How do you join a conversation at a middle-school lunch table? What do you say when someone says hi to you in the hallway and you don’t know her name? How do you delicately correct a member of your lab group in science without calling him stupid?
. . . A set of subtle and complicated social skills is embedded into the entire school experience, from the lunchroom to the classroom.
Drama classes can help autistic students improve their ability to interact with others, concludes a new Vanderbilt study.
Blythe Corbett, an associate professor of psychiatry at Vanderbilt, teaches drama exercises such as role playing and improvisation to children with high-functioning autism in her SENSE Theatre program.
Drama participants are better able to recognize faces, understand others’ perspectives and regulate anxiety, compared to a control group, she found.

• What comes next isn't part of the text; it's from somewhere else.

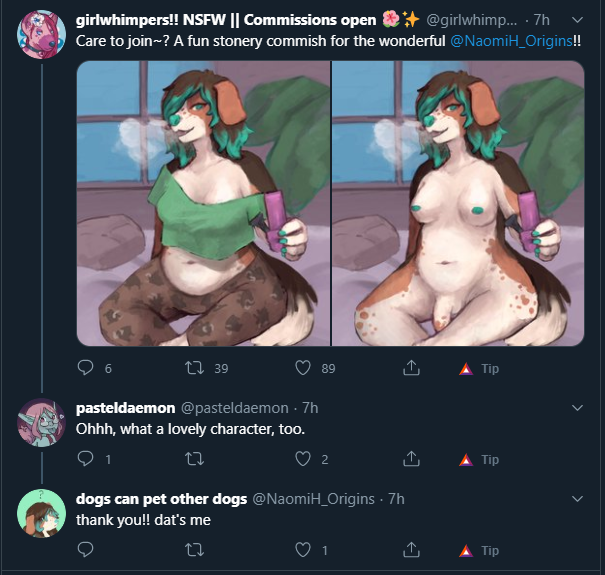Open options chevron on NaomiH_Origins reply
Image resolution: width=605 pixels, height=575 pixels.
(577, 499)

Researchers at the University of Kent found that children with autism could recognize more facial expressions after they participated in a drama program. Children who participated in the Social Competence Intervention Program, another drama-based intervention, improved their ability to play cooperatively, share, speak with respect, communicate while smiling, and say appropriate pleasantries, like please and thank you.
MarbleJam Kids, an after-school group in River Edge, New Jersey, provides art, music, and movement therapy to about 120 kids on the autistic spectrum. Founder Anna Villa-Bager wanted a program for her daughter.
Children can role-play responses to social dilemmas, writes McKenna, whose son is a MarbleJam kid. “Improvisation exercises are also useful because so many autistic kids otherwise rely on ‘scripts’ to navigate social situations.”
Teaching autistic kids to act like everyone else is controversial, reports Shira Polan in ScienceLine. While Corbett values social competence, Maria Hodermarska, a drama therapist at NYU, doesn’t think autistic people need social skills to improve their lives.
“At NYU, we focus on social justice, instead of addressing these deficits in functioning,” says Hodermarksa, whose son acts in Rule Breaking: Disability as Performance. “Drama therapy gives people who are marginalized a voice, a platform, a place to be seen and heard.”
Some of McKenna’s readers think students with autism should be allowed to pursue their interests rather than being pushed into drama classes.
My nephew, who’s on the spectrum, did a summer theater program in middle school by his own choice. He had no talent, but liked hanging out with theater kids. He tried to get into drama in high school, but didn’t get through the auditions.